| Exercise requirements |
Establish the number of lines below that contain the string "agent". State that number alone.

[Opening Data for processing section]

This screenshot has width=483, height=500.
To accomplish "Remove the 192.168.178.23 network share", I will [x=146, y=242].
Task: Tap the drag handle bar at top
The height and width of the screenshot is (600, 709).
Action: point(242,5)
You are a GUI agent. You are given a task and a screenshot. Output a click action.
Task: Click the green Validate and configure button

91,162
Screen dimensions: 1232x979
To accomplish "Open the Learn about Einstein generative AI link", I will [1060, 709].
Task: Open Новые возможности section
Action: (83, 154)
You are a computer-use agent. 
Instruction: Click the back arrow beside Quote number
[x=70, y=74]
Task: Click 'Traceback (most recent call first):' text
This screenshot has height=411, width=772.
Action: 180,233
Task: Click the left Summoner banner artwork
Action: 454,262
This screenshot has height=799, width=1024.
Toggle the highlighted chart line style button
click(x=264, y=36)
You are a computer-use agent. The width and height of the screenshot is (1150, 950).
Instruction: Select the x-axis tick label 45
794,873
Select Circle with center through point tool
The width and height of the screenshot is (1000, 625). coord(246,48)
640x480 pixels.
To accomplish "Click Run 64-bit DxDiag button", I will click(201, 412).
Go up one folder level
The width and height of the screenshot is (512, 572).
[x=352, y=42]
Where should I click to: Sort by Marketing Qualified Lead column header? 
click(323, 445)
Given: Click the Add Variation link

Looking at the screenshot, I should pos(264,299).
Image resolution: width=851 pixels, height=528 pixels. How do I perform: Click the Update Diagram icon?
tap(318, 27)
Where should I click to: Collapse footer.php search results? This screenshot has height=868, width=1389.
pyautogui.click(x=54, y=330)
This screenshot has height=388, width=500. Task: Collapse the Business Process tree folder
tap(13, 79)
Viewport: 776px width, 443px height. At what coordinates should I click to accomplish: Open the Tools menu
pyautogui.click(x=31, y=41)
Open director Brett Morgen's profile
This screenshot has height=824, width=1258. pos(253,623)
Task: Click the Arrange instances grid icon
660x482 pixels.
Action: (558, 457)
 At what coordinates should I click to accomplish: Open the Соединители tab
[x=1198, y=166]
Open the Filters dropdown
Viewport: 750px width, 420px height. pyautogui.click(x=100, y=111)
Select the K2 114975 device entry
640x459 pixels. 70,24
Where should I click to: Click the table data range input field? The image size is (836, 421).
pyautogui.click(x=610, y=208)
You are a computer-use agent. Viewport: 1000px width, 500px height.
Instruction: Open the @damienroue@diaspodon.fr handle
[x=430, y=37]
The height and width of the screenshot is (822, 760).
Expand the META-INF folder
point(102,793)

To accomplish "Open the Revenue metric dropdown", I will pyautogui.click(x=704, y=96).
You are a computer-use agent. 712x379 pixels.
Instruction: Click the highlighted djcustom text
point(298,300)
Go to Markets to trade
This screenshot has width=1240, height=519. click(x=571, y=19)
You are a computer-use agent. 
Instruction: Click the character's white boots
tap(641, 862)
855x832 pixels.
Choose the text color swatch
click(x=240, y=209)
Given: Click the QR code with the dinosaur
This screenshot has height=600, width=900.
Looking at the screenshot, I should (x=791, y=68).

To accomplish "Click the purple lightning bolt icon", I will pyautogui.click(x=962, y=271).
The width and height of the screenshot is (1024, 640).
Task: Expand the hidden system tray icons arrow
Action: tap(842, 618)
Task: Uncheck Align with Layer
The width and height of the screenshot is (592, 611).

[Closing Data for processing section]

| Finished task |
6